Stored data entries:
☆ ☆ ☆ ☆

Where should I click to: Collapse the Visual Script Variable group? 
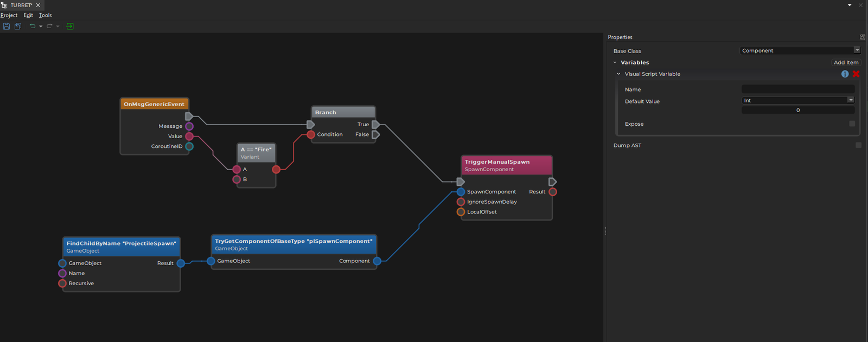tap(618, 74)
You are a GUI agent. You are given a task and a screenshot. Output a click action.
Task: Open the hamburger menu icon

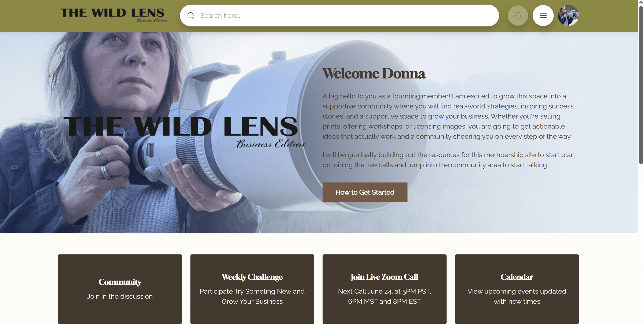(x=543, y=16)
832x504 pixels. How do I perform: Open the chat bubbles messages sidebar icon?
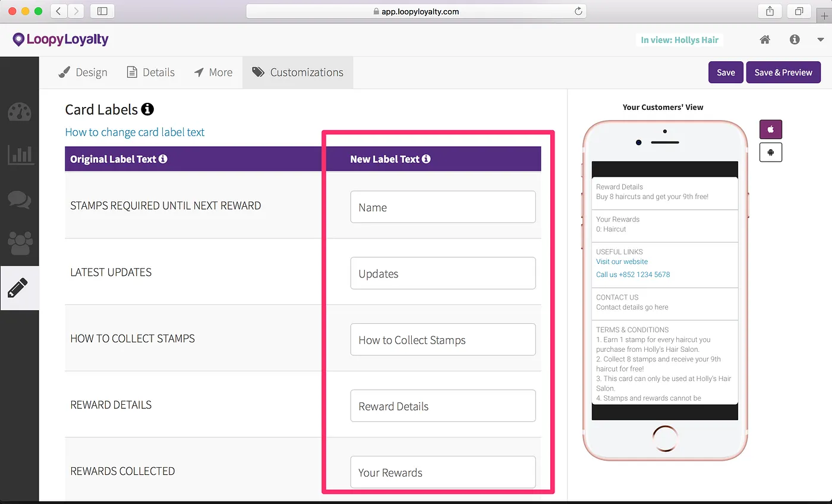pyautogui.click(x=20, y=199)
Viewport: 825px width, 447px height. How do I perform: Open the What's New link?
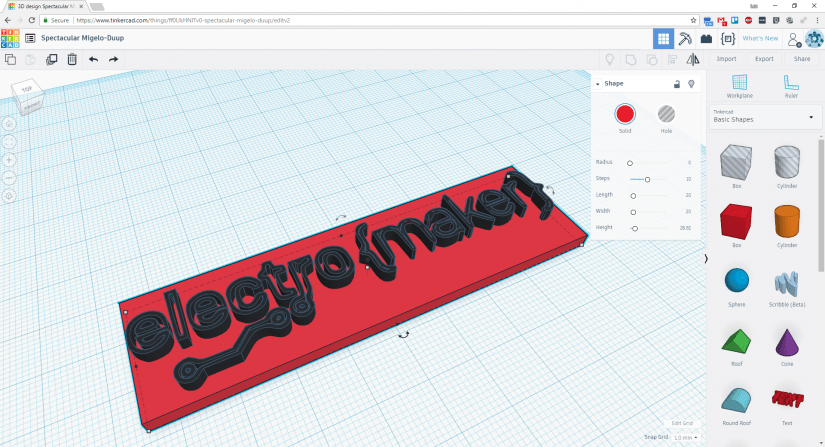[760, 39]

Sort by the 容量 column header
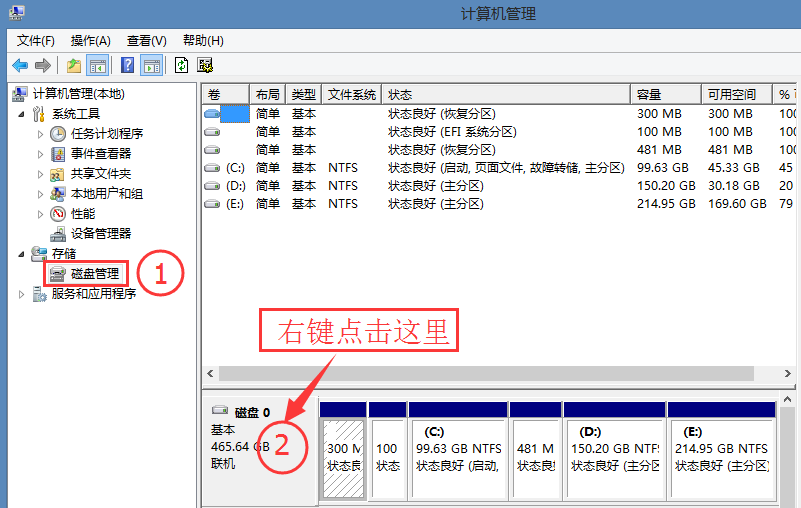click(x=649, y=94)
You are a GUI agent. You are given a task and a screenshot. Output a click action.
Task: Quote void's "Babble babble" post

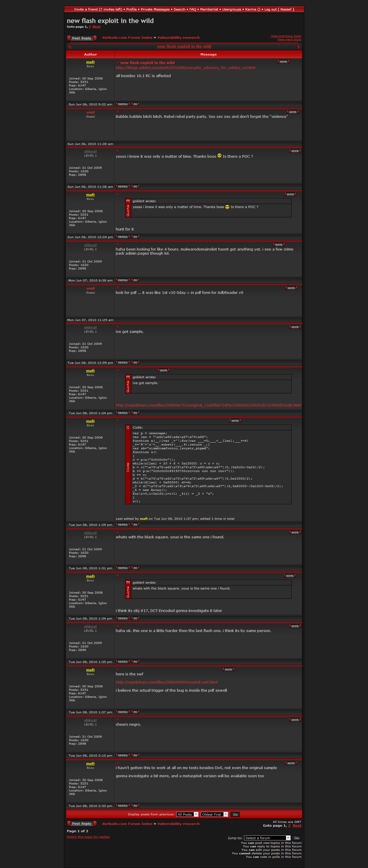coord(292,112)
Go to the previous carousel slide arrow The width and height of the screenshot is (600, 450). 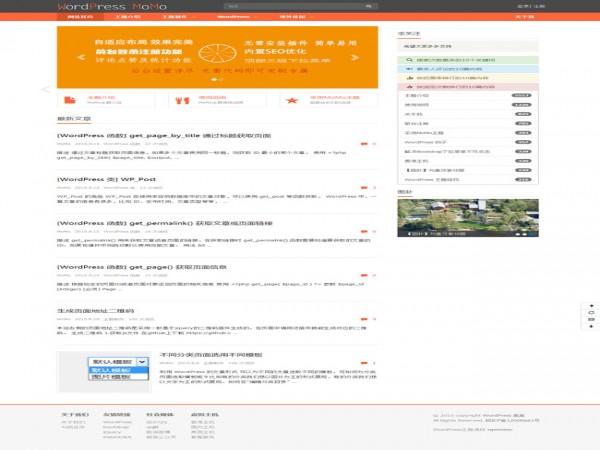point(45,90)
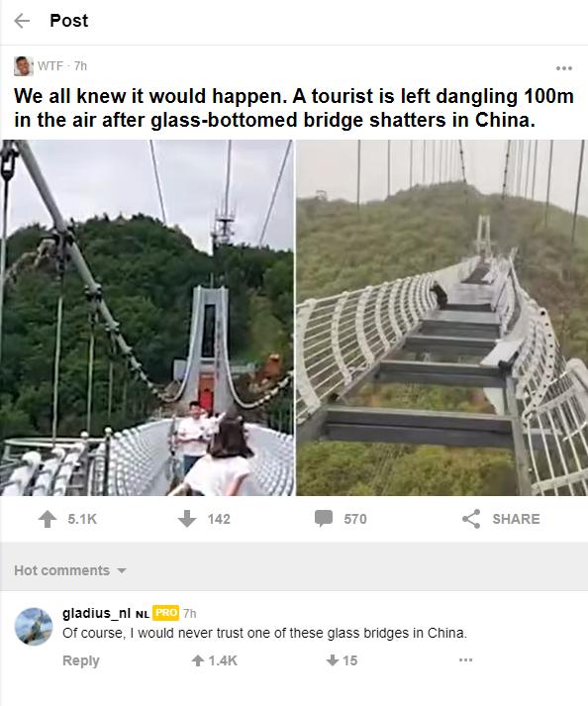The height and width of the screenshot is (706, 588).
Task: Open the gladius_nl username link
Action: pos(96,613)
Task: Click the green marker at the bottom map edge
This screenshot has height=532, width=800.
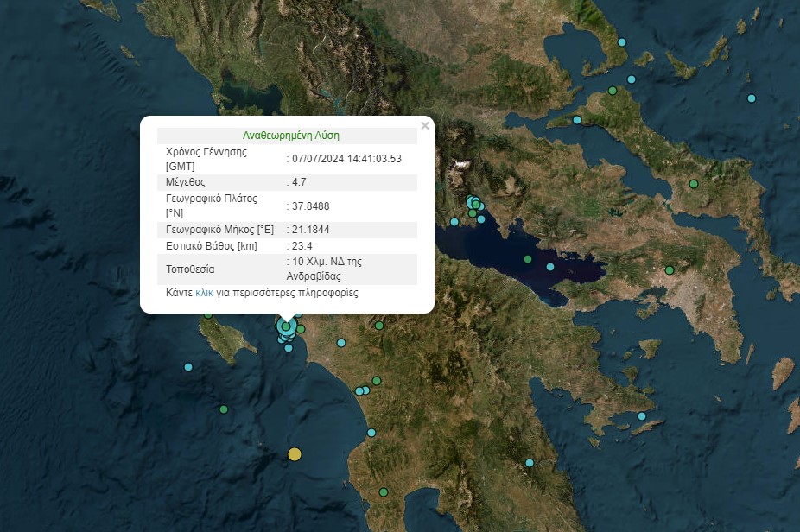Action: (x=384, y=492)
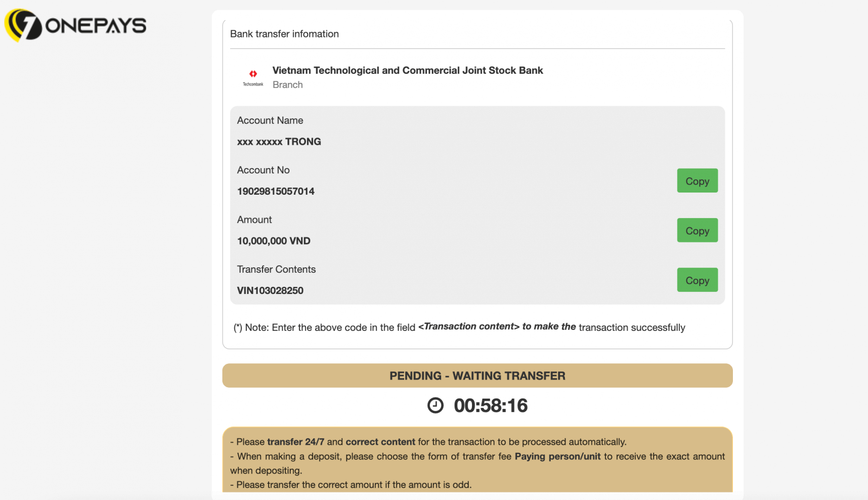Viewport: 868px width, 500px height.
Task: Click the Paying person/unit instruction text
Action: click(x=557, y=456)
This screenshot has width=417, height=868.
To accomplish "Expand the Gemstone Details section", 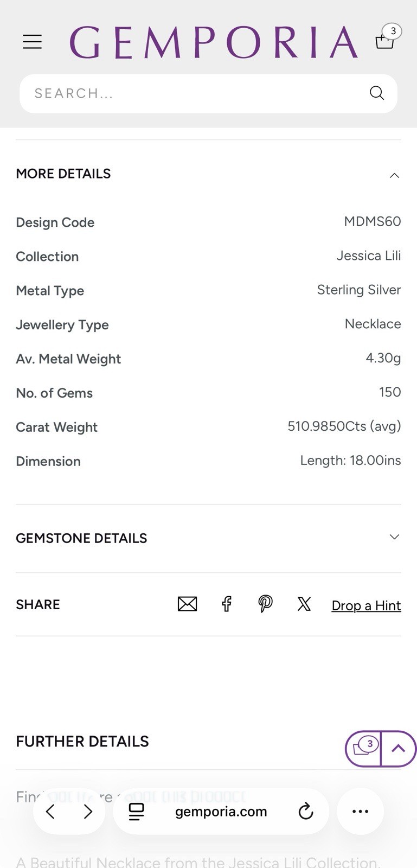I will coord(208,538).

☆ ☆ ☆ ☆

Print exactly the lines above that run from the one with "Task: Click the green" down to the one with "This screenshot has width=417, height=868.", and omit the pictures.

Finished task:
Task: Click the green marker at the bottom map edge
This screenshot has height=532, width=800.
Action: (x=384, y=492)
Viewport: 868px width, 500px height.
Task: Click the Paying person/unit instruction text
Action: click(x=557, y=456)
This screenshot has width=417, height=868.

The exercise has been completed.